EXERCISE OBJECTIVE → Write out every line below that includes the word "Repair".

--- RECORDS TO PROCESS ---

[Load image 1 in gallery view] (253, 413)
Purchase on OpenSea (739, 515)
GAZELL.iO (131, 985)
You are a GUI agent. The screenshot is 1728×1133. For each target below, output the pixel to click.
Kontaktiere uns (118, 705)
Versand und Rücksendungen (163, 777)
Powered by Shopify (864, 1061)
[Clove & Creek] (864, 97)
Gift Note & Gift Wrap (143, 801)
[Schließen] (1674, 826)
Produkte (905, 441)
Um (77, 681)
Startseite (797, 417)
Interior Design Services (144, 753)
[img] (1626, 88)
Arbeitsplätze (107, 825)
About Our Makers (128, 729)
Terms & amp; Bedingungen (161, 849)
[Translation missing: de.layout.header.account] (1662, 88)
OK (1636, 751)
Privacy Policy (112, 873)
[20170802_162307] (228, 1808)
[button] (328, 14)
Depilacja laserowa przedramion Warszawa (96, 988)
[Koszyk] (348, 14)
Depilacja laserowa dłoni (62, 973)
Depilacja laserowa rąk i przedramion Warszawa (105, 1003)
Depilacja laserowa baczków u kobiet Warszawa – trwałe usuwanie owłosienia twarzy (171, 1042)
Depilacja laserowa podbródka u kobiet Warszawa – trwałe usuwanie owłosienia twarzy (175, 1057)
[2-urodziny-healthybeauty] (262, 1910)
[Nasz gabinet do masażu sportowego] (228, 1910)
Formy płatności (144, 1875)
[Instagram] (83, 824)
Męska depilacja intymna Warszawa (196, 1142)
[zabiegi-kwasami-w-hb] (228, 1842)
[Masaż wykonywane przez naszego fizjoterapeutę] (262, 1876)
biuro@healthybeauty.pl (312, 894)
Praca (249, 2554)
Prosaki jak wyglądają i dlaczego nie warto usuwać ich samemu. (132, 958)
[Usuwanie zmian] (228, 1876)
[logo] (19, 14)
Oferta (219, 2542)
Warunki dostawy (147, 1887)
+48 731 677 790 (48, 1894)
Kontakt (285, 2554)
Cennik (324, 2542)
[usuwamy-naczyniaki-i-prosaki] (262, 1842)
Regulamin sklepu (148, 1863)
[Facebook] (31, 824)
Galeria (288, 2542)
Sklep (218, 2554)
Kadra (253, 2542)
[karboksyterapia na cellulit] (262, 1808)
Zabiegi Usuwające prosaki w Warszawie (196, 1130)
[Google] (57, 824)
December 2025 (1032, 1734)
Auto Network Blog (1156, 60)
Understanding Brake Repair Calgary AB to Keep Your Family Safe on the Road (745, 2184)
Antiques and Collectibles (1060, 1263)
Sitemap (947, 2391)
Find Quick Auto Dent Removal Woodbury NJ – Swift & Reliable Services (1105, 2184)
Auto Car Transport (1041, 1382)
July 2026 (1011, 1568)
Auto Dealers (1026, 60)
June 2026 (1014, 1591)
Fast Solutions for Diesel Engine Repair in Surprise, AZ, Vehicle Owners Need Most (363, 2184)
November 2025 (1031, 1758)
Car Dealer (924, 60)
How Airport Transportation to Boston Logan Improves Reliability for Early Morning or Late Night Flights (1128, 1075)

---

ANSWER BOX →
Understanding Brake Repair Calgary AB to Keep Your Family Safe on the Road (745, 2184)
Fast Solutions for Diesel Engine Repair in Surprise, AZ, Vehicle Owners Need Most (363, 2184)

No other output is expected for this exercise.